きびがら細工(読み)きびがらざいく

日本大百科全書(ニッポニカ) 「きびがら細工」の意味・わかりやすい解説

きびがら細工
きびがらざいく

キビ(黍)はイネ科の一年生草本で、茎の高さは1.5~2メートルほどになる。穂先の実のついた部分は箒(ほうき)や玩具(がんぐ)をつくるのに用いられ、工作材料として用いられるのは茎の元のほうの皮をはいだ髄の部分である。また、中国東北地区やモンゴルに産する同じイネ科のコウリャンの茎も、太くて固いため、皮をはぎ髄を染めて細工に用いる。

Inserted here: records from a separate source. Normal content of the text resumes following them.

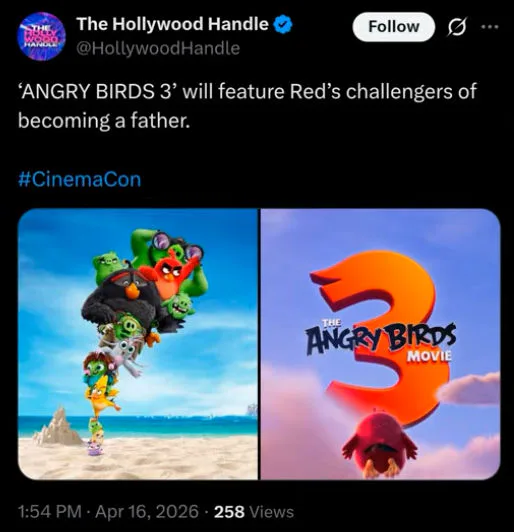Image resolution: width=514 pixels, height=532 pixels.
Task: Open The Hollywood Handle profile avatar
Action: (x=41, y=36)
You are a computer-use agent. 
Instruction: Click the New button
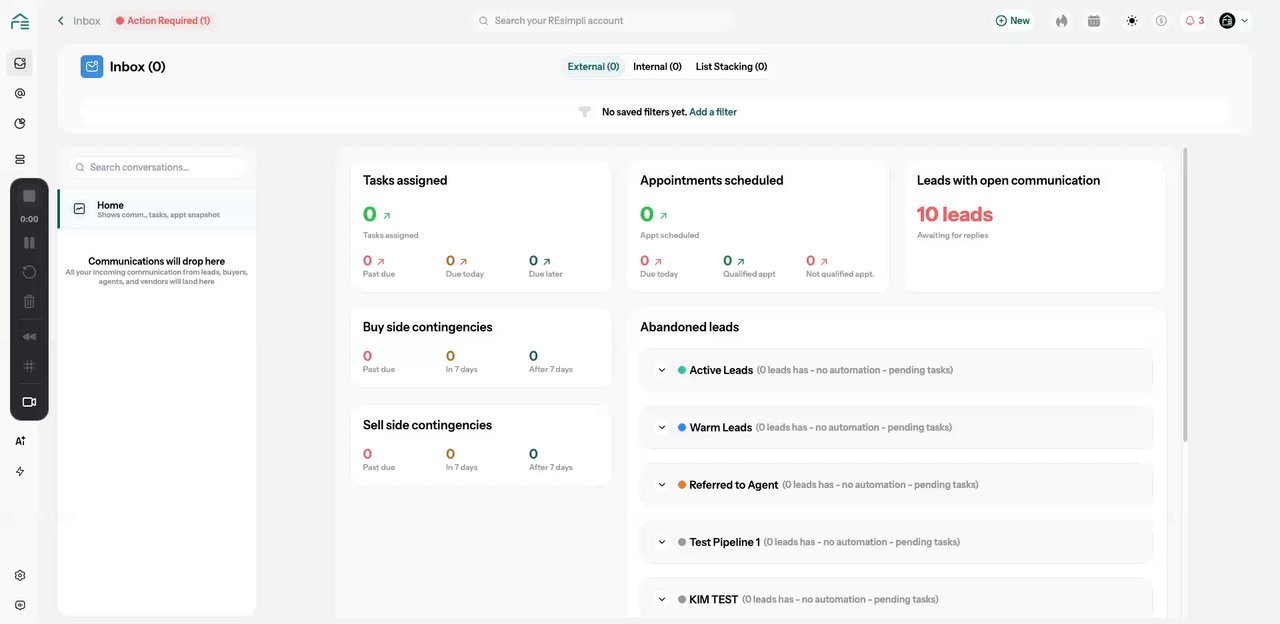(x=1013, y=20)
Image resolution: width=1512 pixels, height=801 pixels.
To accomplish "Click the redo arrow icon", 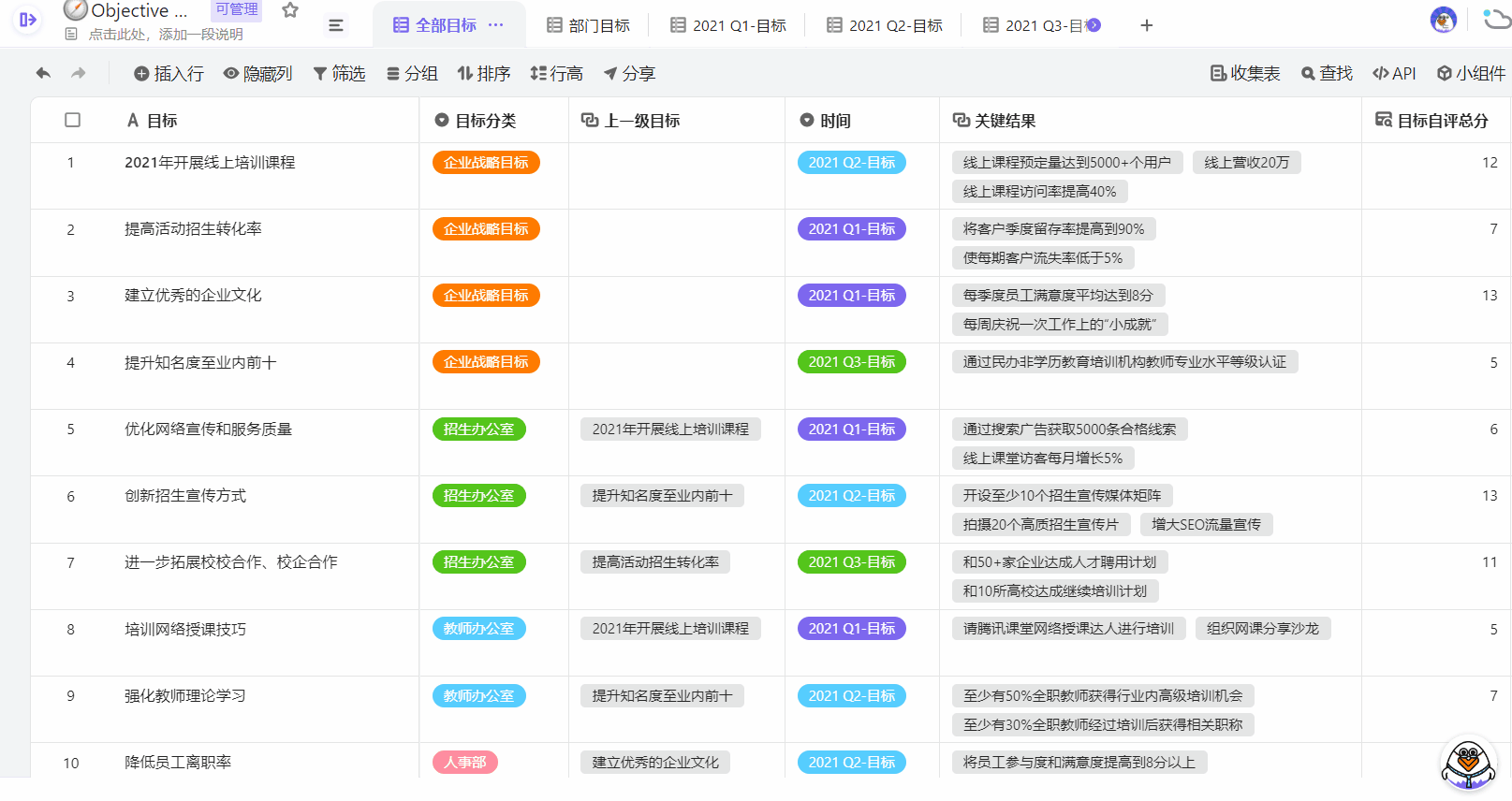I will point(79,73).
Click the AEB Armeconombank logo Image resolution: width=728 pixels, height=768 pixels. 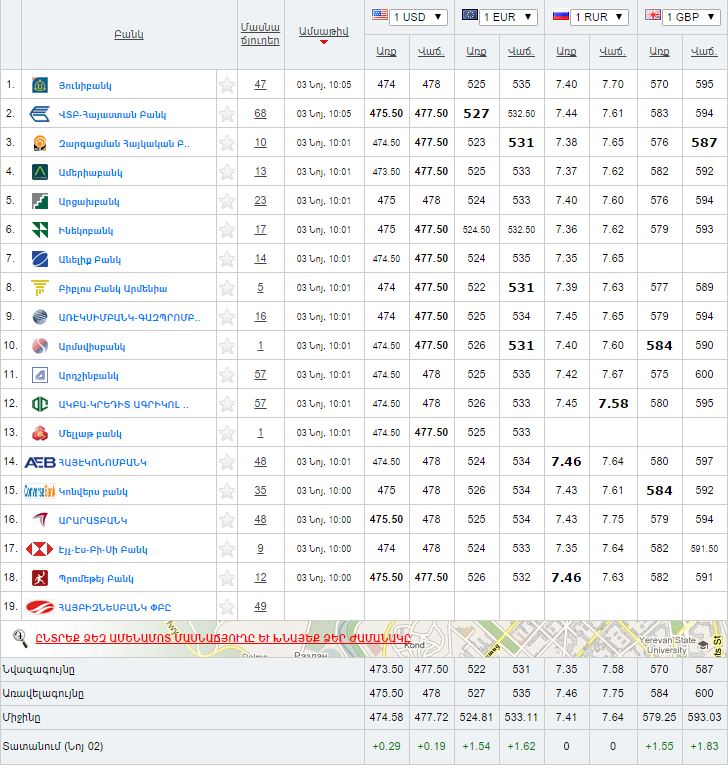tap(40, 462)
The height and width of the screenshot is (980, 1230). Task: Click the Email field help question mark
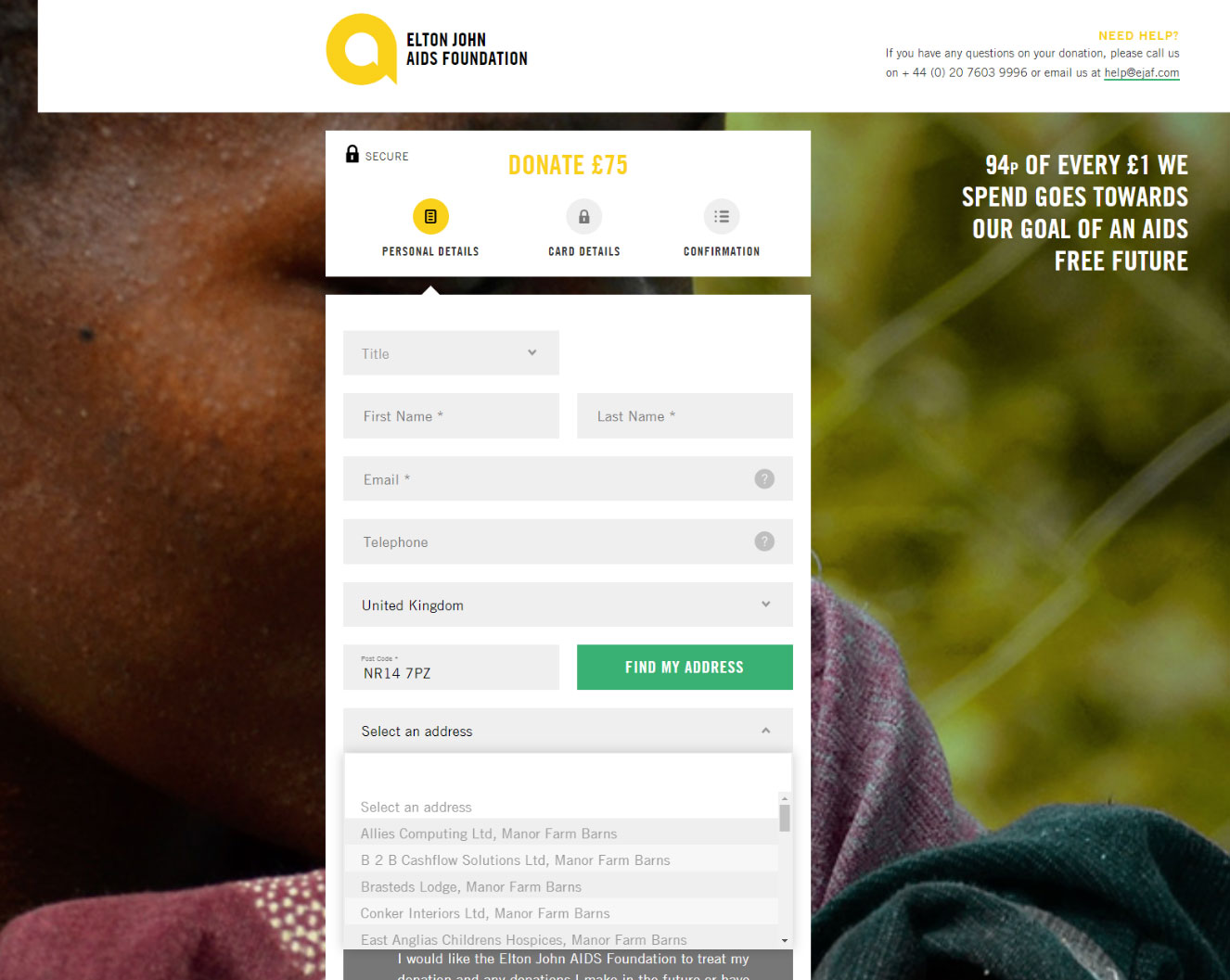point(764,478)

小刀や鋏(はさみ)で適当な長さに切ったものに、縦に細く割いたものを継いでさまざまな立体を構成することができる(車、人、動物、舟等々)。また、さまざまな色のきびがらを平らに並べてつなぎ、土瓶敷の類をつくることもできる。大正末から昭和10年代にかけては、小学校低学年の手工教材とされたが、現在ではもっぱら郷土玩具の製作に用いられている。

[秋山光男]


出典 小学館 日本大百科全書(ニッポニカ)日本大百科全書(ニッポニカ)について 情報 | 凡例

デジタル大辞泉プラス 「きびがら細工」の解説

きびがら細工

栃木県鹿沼市の郷土玩具。きびがらを編んで作る動物や人型の玩具。古くから座敷箒の産地として知られた同地域で、昭和30年代の電気掃除機普及を機に新たな特産品として考案されたもの。